Het nationaal-socialisme van de vrouw van Rost
In 1943 had zij in een babyboek van haar oudste zoon geschreven dat ‘zij en haar man bereid waren te sterven voor hun ideaal’. (16) Veel later kon zij, ‘een aantrekkelijk en charmante chique dame’, in een televisieprogramma ‘de nationaalsocialisten die voor hun ideaal hadden gevochten en waren gestorven’ nog prijzen en vervolgens liet zij zich ook nog positief uit over Hitler. (112) Dit lijkt volslagen onbegrijpelijk, maar zelf heeft ze daarover o.a. gezegd:

Ik wordt altijd aangesproken op misdaden. Mijn man en ik hebben gestreden voor een idee, niet voor een misdaad. Dat idee is ten diepste een geloof dat ik samen met mijn man heb gedeeld voor het leven. Ik voelde mij ook geroepen op te komen voor al die jonge mensen die hun leven hebben gegeven voor hetzelfde ideaal. Wij wilden geen oorlog, maar kwamen erin terecht. Wij zagen in het communisme van Rusland een groot gevaar ja, en hebben altijd gehoopt dat Duitsland en Engeland samen de strijd tegen het communisme zouden aangaan. (158)

In de strijd tegen het communisme zijn, aan het Oostfront, inderdaad vele Nederlandse ss’ers gesneuveld.

Wat dat idee, dat diepe geloof, in mocht houden had zij als volgt onder woorden trachten te brengen:

Een volk is geen samenraapsel van willekeurige enkelingen, doch door afstamming en ras nauw verbonden met elkander. Het culturele bezit van onze voorouders spreekt tot ons uit de volkskunst, sprookjes en sagen, uit vele oude gebruiken, uit klederdrachten, spel en dans en uit het volkslied, wat kostbaar erfgoed is. (198)

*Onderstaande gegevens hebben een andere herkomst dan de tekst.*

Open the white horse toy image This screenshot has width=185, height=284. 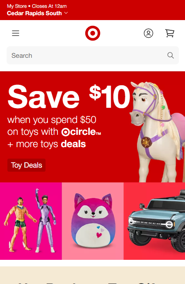[157, 132]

Zij dacht hier hoogst waarschijnlijk aan het Germaanse volk en mogelijk vergat zij daarbij dat zo’n uitspraak voor elk volk geldt.
Nog duidelijker kwam het idee van een geloof naar voren toen zij tegen haar zoon sprak, tegen het einde van haar leven:

... wanneer jouw vader en ik naar Richard Wagner luisterden, en die prachtige partij van Elsa von Brabant in Lohengrin hoorden, dan was dit beluisteren ons nationaalsocialisme. Het was ’t zuiverste, het diepste, het meest gewortelde, dat een mens in zich heeft, het was één met God. Dit was en is ons geloof, ons diep, diep inwendig walhalla. Het is de stem van je bloedverbondenheid met je geslacht, je cultuur, je land. Het is God, het licht. (158)



Dat zij Hitler een groot ziener (112) had kunnen noemen wordt wellicht een beetje duidelijk als men b.v. een uitlating van Joop Zwart, die ‘in het verzet tegen het nationaalsocialisme had gestreden’ (126) in ogenschouw neemt, nl dat ‘het sociale stelsel in Nederland (...) voor een deel aan Hitler te danken was.’ (127) In diezelfde richting wijst Jacques van Doorn in 2007, die beweerde: ‘de nationaal-socialisten hadden de grote socialistische toekomstdroom gerealiseerd, die de socialistische en communistische partijen in Duitsland niet in de praktijk wisten te brengen. Dát was de aantrekkingskracht van Hitler-Duitsland voor de oorlog geweest,...’ (247)
Het boek van Van Doorn Duits socialisme, Het falen van de sociaal-democratie en de triomf van het nationaal-socialisme had Hermann von der Dunk er toe gebracht te constateren dat ‘een taboe op de positieve kanten van nazisme was (..) doorbroken’ (247)

Volslagen onbegrijpelijk was haar ontkenning van de Holocaust (112), al gaf de schrijver niet hààr bewoordingen van die ontkenning weer. Misschien bedoelde zij zoiets te zeggen als de al eerder genoemde Zwart, die in drie verschillende concentratiekampen (Bergen Belsen, Sachsenhausen en Auschwitz) gevangengezeten had (126), en die ‘beweerde, op basis van zijn ervaring bij de administratie van concentratiekampen en zijn naoorlogse werk bij opsporing van vermisten, dat er beduidend minder joden waren omgekomen dan zes miljoen, en hij noemde dat geschiedvervalsing’. (127)
Met haar verzuchting dat zij altijd werd aangesproken op misdaden bevestigde zij overigens dat er inderdaad misdaden waren begaan.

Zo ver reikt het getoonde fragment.